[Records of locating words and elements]
■ ■ ■ ■ ■ ■ ■

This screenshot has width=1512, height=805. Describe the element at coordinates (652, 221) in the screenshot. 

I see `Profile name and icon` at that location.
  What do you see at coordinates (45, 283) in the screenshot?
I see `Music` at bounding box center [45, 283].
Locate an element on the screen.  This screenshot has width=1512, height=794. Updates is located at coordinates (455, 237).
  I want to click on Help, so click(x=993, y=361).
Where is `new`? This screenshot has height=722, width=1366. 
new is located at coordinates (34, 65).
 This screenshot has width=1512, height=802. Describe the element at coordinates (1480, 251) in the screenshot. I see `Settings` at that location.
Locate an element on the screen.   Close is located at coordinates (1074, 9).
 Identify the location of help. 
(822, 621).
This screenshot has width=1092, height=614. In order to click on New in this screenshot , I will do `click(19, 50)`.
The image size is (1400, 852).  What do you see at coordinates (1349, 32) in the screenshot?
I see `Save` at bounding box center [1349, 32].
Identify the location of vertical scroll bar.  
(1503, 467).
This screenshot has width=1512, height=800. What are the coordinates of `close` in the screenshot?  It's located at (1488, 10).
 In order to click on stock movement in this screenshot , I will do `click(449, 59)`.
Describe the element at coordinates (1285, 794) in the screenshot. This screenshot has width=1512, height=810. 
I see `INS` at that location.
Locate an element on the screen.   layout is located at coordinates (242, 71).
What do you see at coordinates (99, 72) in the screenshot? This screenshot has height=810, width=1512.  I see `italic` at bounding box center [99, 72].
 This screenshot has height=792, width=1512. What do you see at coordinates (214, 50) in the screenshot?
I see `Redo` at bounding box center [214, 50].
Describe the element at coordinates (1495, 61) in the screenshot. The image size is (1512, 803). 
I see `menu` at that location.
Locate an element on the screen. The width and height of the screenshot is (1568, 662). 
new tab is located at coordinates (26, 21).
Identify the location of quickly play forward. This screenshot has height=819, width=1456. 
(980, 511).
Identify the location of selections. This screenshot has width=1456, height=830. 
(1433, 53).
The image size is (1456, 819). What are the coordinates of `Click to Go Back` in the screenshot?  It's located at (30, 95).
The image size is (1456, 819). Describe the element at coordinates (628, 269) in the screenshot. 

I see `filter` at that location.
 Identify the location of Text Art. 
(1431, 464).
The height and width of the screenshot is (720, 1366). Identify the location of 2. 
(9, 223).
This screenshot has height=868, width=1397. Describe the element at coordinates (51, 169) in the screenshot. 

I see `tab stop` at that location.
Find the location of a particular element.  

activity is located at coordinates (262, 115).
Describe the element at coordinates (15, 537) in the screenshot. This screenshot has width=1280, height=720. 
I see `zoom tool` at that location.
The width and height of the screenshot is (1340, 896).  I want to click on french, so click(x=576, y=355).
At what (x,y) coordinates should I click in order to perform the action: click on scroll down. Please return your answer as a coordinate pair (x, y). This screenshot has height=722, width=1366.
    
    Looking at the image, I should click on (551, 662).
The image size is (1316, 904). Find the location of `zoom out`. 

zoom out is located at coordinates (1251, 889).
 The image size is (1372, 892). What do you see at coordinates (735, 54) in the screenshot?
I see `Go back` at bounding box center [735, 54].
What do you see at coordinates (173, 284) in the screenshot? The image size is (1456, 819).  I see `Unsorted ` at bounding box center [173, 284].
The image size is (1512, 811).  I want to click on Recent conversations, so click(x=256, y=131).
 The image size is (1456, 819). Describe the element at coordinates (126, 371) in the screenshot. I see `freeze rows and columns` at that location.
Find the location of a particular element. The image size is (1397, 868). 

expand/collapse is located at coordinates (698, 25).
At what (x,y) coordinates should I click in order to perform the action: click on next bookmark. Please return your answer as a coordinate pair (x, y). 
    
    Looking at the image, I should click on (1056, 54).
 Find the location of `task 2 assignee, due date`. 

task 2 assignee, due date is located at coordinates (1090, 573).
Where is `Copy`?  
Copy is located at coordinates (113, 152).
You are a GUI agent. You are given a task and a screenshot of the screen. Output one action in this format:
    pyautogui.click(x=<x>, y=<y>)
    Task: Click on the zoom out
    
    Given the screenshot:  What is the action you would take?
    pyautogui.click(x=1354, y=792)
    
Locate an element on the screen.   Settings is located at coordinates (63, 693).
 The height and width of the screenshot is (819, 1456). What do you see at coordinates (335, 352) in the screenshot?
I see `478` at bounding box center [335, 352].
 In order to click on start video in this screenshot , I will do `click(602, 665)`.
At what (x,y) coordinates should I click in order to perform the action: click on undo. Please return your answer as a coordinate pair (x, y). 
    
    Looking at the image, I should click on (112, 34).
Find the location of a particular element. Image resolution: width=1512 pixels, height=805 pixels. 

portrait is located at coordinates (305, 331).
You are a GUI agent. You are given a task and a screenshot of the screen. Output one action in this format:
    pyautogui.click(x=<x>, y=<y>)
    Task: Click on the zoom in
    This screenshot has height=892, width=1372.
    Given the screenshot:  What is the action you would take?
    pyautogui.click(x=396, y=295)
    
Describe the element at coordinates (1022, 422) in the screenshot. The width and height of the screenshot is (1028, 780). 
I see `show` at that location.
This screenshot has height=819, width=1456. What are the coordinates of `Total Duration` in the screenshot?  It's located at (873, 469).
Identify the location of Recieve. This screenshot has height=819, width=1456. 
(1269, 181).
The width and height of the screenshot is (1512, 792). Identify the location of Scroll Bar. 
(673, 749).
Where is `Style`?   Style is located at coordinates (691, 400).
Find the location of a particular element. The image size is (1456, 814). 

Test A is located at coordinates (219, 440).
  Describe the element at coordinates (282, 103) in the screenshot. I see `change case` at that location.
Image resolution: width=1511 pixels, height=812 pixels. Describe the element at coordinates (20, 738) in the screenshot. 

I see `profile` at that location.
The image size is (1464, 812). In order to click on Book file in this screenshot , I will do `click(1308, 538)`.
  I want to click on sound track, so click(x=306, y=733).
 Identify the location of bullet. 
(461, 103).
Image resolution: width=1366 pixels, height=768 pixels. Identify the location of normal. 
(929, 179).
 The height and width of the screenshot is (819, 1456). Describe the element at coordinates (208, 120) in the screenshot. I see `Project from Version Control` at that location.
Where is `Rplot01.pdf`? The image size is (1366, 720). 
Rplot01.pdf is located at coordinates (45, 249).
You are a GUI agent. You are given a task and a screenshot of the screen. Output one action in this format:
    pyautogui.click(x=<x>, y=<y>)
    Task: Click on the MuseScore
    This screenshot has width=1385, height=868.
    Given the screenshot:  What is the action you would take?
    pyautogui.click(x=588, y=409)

■ ■ ■ ■ ■ ■ ■

Rewrite the entries above, swapping "Identify the location of" for "Point out the location of" everywhere it appears and keeping everything else the same.

## ANSWER TO THIS PROBLEM:
This screenshot has width=1512, height=805. Describe the element at coordinates (652, 221) in the screenshot. 

I see `Profile name and icon` at that location.
  What do you see at coordinates (45, 283) in the screenshot?
I see `Music` at bounding box center [45, 283].
Locate an element on the screen.  This screenshot has width=1512, height=794. Updates is located at coordinates (455, 237).
  I want to click on Help, so click(x=993, y=361).
Where is `new`? This screenshot has height=722, width=1366. 
new is located at coordinates (34, 65).
 This screenshot has width=1512, height=802. Describe the element at coordinates (1480, 251) in the screenshot. I see `Settings` at that location.
Locate an element on the screen.   Close is located at coordinates (1074, 9).
 Point out the location of help. 
(822, 621).
This screenshot has width=1092, height=614. In order to click on New in this screenshot , I will do `click(19, 50)`.
The image size is (1400, 852).  What do you see at coordinates (1349, 32) in the screenshot?
I see `Save` at bounding box center [1349, 32].
Point out the location of vertical scroll bar.  
(1503, 467).
This screenshot has width=1512, height=800. What are the coordinates of `close` in the screenshot?  It's located at (1488, 10).
 In order to click on stock movement in this screenshot , I will do `click(449, 59)`.
Describe the element at coordinates (1285, 794) in the screenshot. This screenshot has width=1512, height=810. 
I see `INS` at that location.
Locate an element on the screen.   layout is located at coordinates (242, 71).
What do you see at coordinates (99, 72) in the screenshot? This screenshot has height=810, width=1512.  I see `italic` at bounding box center [99, 72].
 This screenshot has height=792, width=1512. What do you see at coordinates (214, 50) in the screenshot?
I see `Redo` at bounding box center [214, 50].
Describe the element at coordinates (1495, 61) in the screenshot. The image size is (1512, 803). 
I see `menu` at that location.
Locate an element on the screen. The width and height of the screenshot is (1568, 662). 
new tab is located at coordinates (26, 21).
Point out the location of quickly play forward. This screenshot has height=819, width=1456. 
(980, 511).
Point out the location of selections. This screenshot has width=1456, height=830. 
(1433, 53).
The image size is (1456, 819). What are the coordinates of `Click to Go Back` in the screenshot?  It's located at (30, 95).
The image size is (1456, 819). Describe the element at coordinates (628, 269) in the screenshot. 

I see `filter` at that location.
 Point out the location of Text Art. 
(1431, 464).
The height and width of the screenshot is (720, 1366). Point out the location of 2. 
(9, 223).
This screenshot has height=868, width=1397. Describe the element at coordinates (51, 169) in the screenshot. 

I see `tab stop` at that location.
Find the location of a particular element.  

activity is located at coordinates (262, 115).
Describe the element at coordinates (15, 537) in the screenshot. This screenshot has width=1280, height=720. 
I see `zoom tool` at that location.
The width and height of the screenshot is (1340, 896).  I want to click on french, so click(x=576, y=355).
At what (x,y) coordinates should I click in order to perform the action: click on scroll down. Please return your answer as a coordinate pair (x, y). This screenshot has height=722, width=1366.
    
    Looking at the image, I should click on (551, 662).
The image size is (1316, 904). Find the location of `zoom out`. 

zoom out is located at coordinates (1251, 889).
 The image size is (1372, 892). What do you see at coordinates (735, 54) in the screenshot?
I see `Go back` at bounding box center [735, 54].
What do you see at coordinates (173, 284) in the screenshot? The image size is (1456, 819).  I see `Unsorted ` at bounding box center [173, 284].
The image size is (1512, 811).  I want to click on Recent conversations, so click(x=256, y=131).
 The image size is (1456, 819). Describe the element at coordinates (126, 371) in the screenshot. I see `freeze rows and columns` at that location.
Find the location of a particular element. The image size is (1397, 868). 

expand/collapse is located at coordinates (698, 25).
At what (x,y) coordinates should I click in order to perform the action: click on next bookmark. Please return your answer as a coordinate pair (x, y). 
    
    Looking at the image, I should click on (1056, 54).
 Find the location of `task 2 assignee, due date`. 

task 2 assignee, due date is located at coordinates (1090, 573).
Where is `Copy`?  
Copy is located at coordinates (113, 152).
You are a GUI agent. You are given a task and a screenshot of the screen. Output one action in this format:
    pyautogui.click(x=<x>, y=<y>)
    Task: Click on the zoom out
    
    Given the screenshot:  What is the action you would take?
    pyautogui.click(x=1354, y=792)
    
Locate an element on the screen.   Settings is located at coordinates (63, 693).
 The height and width of the screenshot is (819, 1456). What do you see at coordinates (335, 352) in the screenshot?
I see `478` at bounding box center [335, 352].
 In order to click on start video in this screenshot , I will do `click(602, 665)`.
At what (x,y) coordinates should I click in order to perform the action: click on undo. Please return your answer as a coordinate pair (x, y). 
    
    Looking at the image, I should click on (112, 34).
Find the location of a particular element. Image resolution: width=1512 pixels, height=805 pixels. 

portrait is located at coordinates (305, 331).
You are a GUI agent. You are given a task and a screenshot of the screen. Output one action in this format:
    pyautogui.click(x=<x>, y=<y>)
    Task: Click on the zoom in
    This screenshot has height=892, width=1372.
    Given the screenshot:  What is the action you would take?
    pyautogui.click(x=396, y=295)
    
Describe the element at coordinates (1022, 422) in the screenshot. The width and height of the screenshot is (1028, 780). 
I see `show` at that location.
This screenshot has height=819, width=1456. What are the coordinates of `Total Duration` in the screenshot?  It's located at (873, 469).
Point out the location of Recieve. This screenshot has height=819, width=1456. 
(1269, 181).
The width and height of the screenshot is (1512, 792). Point out the location of Scroll Bar. 
(673, 749).
Where is `Style`?   Style is located at coordinates (691, 400).
Find the location of a particular element. The image size is (1456, 814). 

Test A is located at coordinates (219, 440).
  Describe the element at coordinates (282, 103) in the screenshot. I see `change case` at that location.
Image resolution: width=1511 pixels, height=812 pixels. Describe the element at coordinates (20, 738) in the screenshot. 

I see `profile` at that location.
The image size is (1464, 812). In order to click on Book file in this screenshot , I will do `click(1308, 538)`.
  I want to click on sound track, so click(x=306, y=733).
 Point out the location of bullet. 
(461, 103).
Image resolution: width=1366 pixels, height=768 pixels. Point out the location of normal. 
(929, 179).
 The height and width of the screenshot is (819, 1456). Describe the element at coordinates (208, 120) in the screenshot. I see `Project from Version Control` at that location.
Where is `Rplot01.pdf`? The image size is (1366, 720). 
Rplot01.pdf is located at coordinates (45, 249).
You are a GUI agent. You are given a task and a screenshot of the screen. Output one action in this format:
    pyautogui.click(x=<x>, y=<y>)
    Task: Click on the MuseScore
    This screenshot has width=1385, height=868.
    Given the screenshot:  What is the action you would take?
    pyautogui.click(x=588, y=409)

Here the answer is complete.